* **Requirement**: From the data below, extract each line that contains the word "Task".
_ _ _
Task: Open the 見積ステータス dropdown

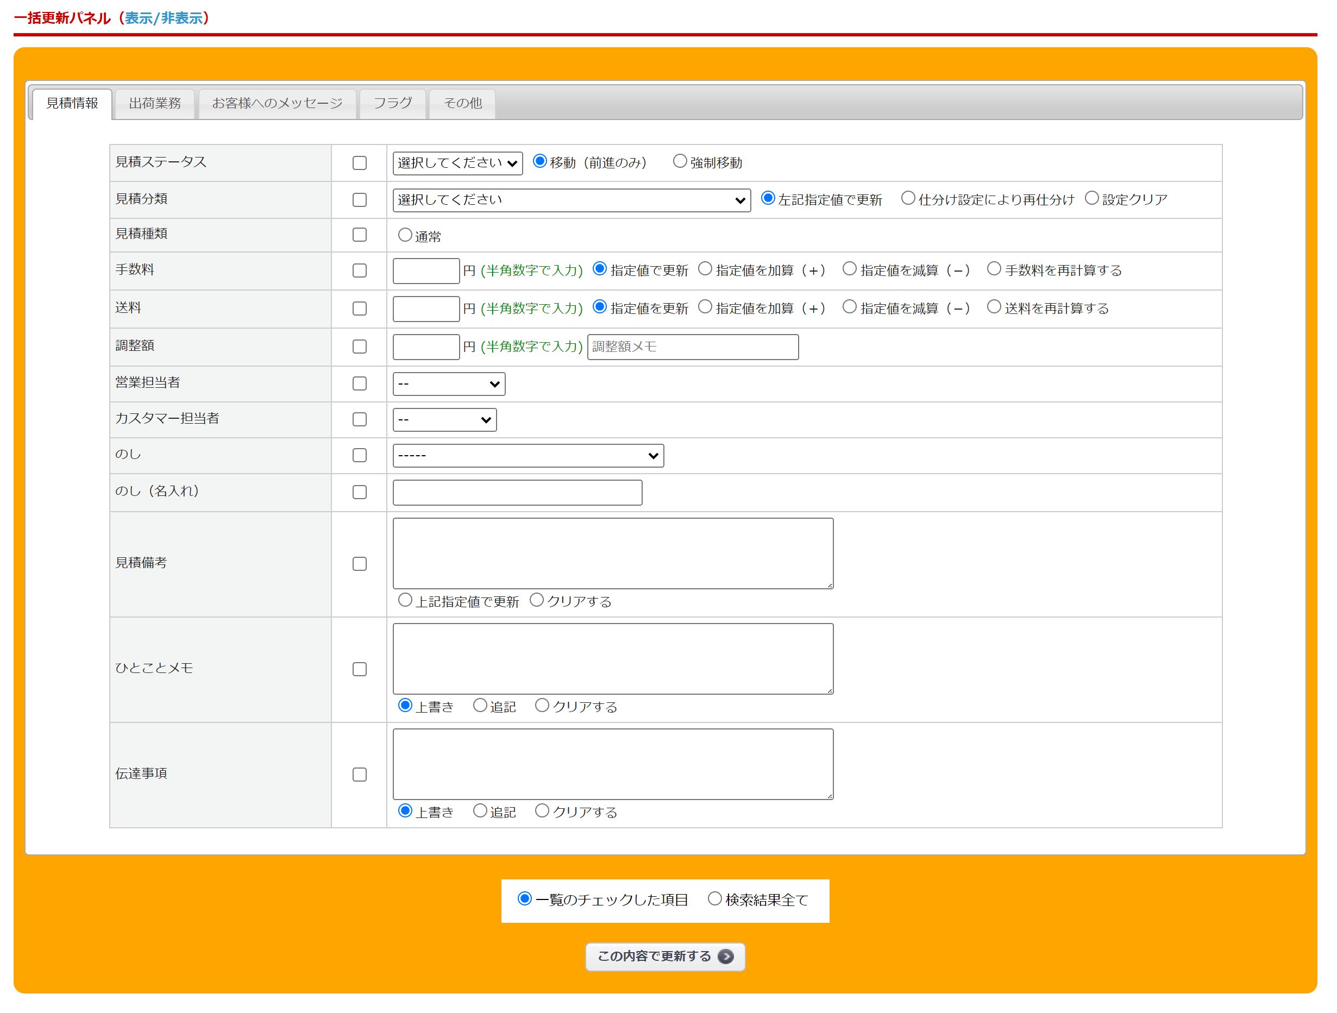Action: (x=457, y=163)
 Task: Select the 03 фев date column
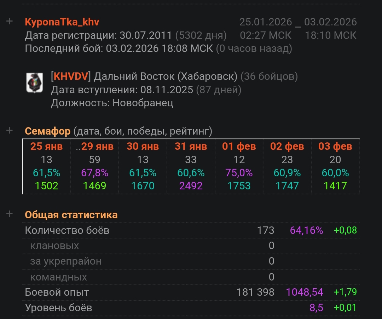[x=335, y=147]
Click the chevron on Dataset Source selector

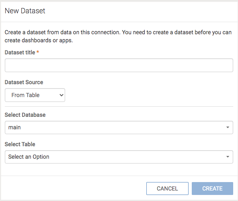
_ _ _
* **Solution**:
Task: Open the 見積ステータス dropdown
 Task: Select the 03 фев date column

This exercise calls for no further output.